In 1975, Mor and Carmon introduced infrared laser stimulators as tools to explore nociception in humans. Allowing brief, synchronous, and selective activation of cutaneous Aδ- and C-fibre nociceptors, laser heat stimulators are now used extensively to study nociception in humans.
Infrared laser stimulation to elicit time-locked responses related to the selective activation of heat-sensitive skin nociceptors.
Laser stimuli which concomitantly activate Aδ- and C-fibre nociceptors produce a characteristic double sensation, reminiscent of the ‘first’ and ‘second’ pain described by Lewis and Ponchin (1937). First pain is often reported as a localized and short-lasting ‘pricking’ sensation while second pain is often reported as a ‘burning’ sensation which spreading beyond the spatial and temporal limits of the stimulus.
Telethermographic recording of skin temperature following CO2 laser stimulation of the hand dorsum.
Selective activation of C-fibre nociceptors
Several methods allow narrowing the selectivity of the laser stimulator such as to activate C-fibres selectively (Plaghki and Mouraux 2002).
A first method takes advantage of the lower thermal activation threshold of C-nociceptors. Therefore, it is possible to devise a thermal stimulus that will be above the threshold of C-nociceptors, but still below the threshold of Aδ-nociceptors. A second method takes advantage of the higher distribution density of C-nociceptors in the skin. Therefore, it is possible to devise a thermal stimulus whose surface area is so small that the probability that the stimulus activates Aδ-nociceptors is very low, while the probability of activating C-nociceptors remains relatively high.
Follow this link for a short review of the different methods to activate C-fibres selectively.

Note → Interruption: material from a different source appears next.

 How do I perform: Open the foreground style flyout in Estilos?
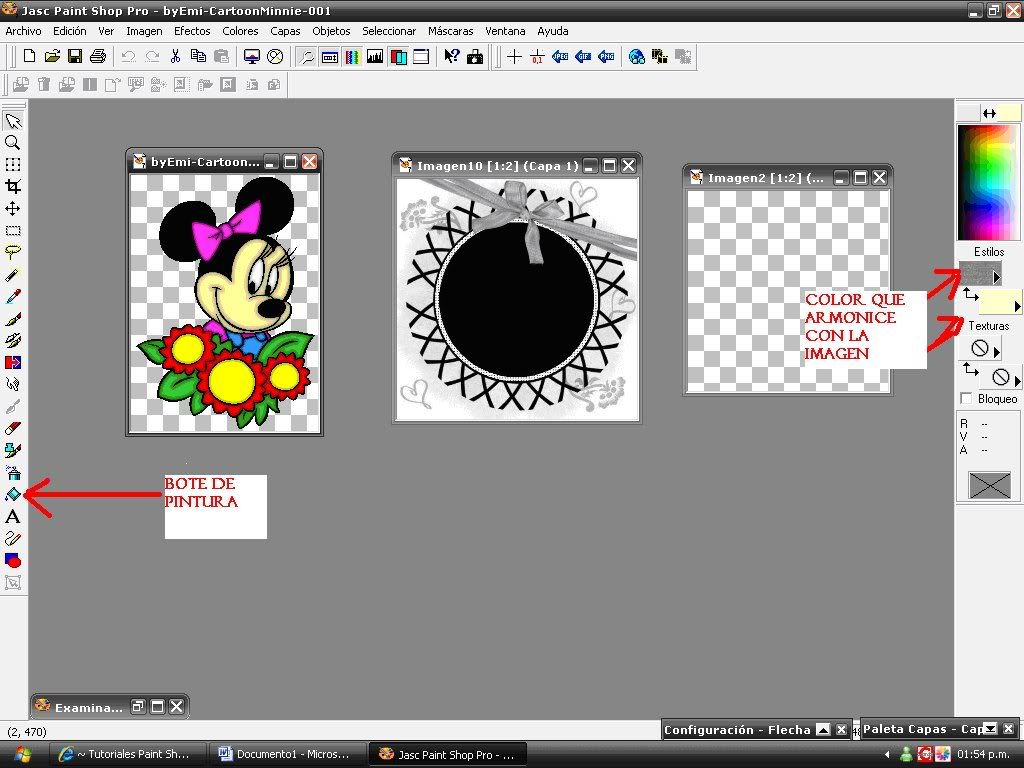997,275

Temperature-controlled laser stimulation
Recently, we have collaborated to the development of a novel CO2 laser stimulator whose power is regulated using a feedback control based on an online measurement of skin temperature at the site of stimulation (Laser Stimulation Device, SIFEC, Belgium). Conception of the laser was inspired by a similar feedback-controlled device developed by Meyer et al. (1976). Both devices are based on a closed-loop control of laser power by an online monitoring of skin temperature performed using a radiometer collinear with the laser beam, enabling to produce temperature steps with rise rates greater than 350°C/s and pulse durations from 10 ms to 12 s. The heat source is a 25 W radio-frequency excited CO2 laser (Synrad 48-2; Synrad, USA). Power control is achieved by pulse width modulation at 5 KHz clock frequency. The stimuli are delivered through a 10 m optical fibre. By vibrating this fibre at some distance from the source, a quasi-uniform spatial distribution of radiative power within the stimulated area is obtained. At the end of the fibre, optics are used to collimate the beam.
As compared to other devices, the system offers the following advantages :
- MRI-compatible optical fiber and fiber head
- Temperature-controlled stimulation through an online adjustment of laser power output
- Uniform spatial distribution of radiative power within the entire beam area
This simple experiment illustrates the advantage of temperature-controlled laser stimulation. Here, skin temperature is measured while delivering a constant-power laser stimulus to the hand dorsum using two different beam incidences (0°: laser beam orthogonal to the skin surface; 30° : leaser beam tilted 30° relative to the skin surface). Note how the change in power density markedly changes the increase in skin temperature generated by the laser beam.
Temporally-dissociated activation of A-delta and C-fibers using temperature-controlled laser stimulation. The online adjustment of laser power allows to generate two separate heat pulses, the first activating C fibers selectively (at time=4 s), the second activating A-delta fibers selectively (at time=7 s).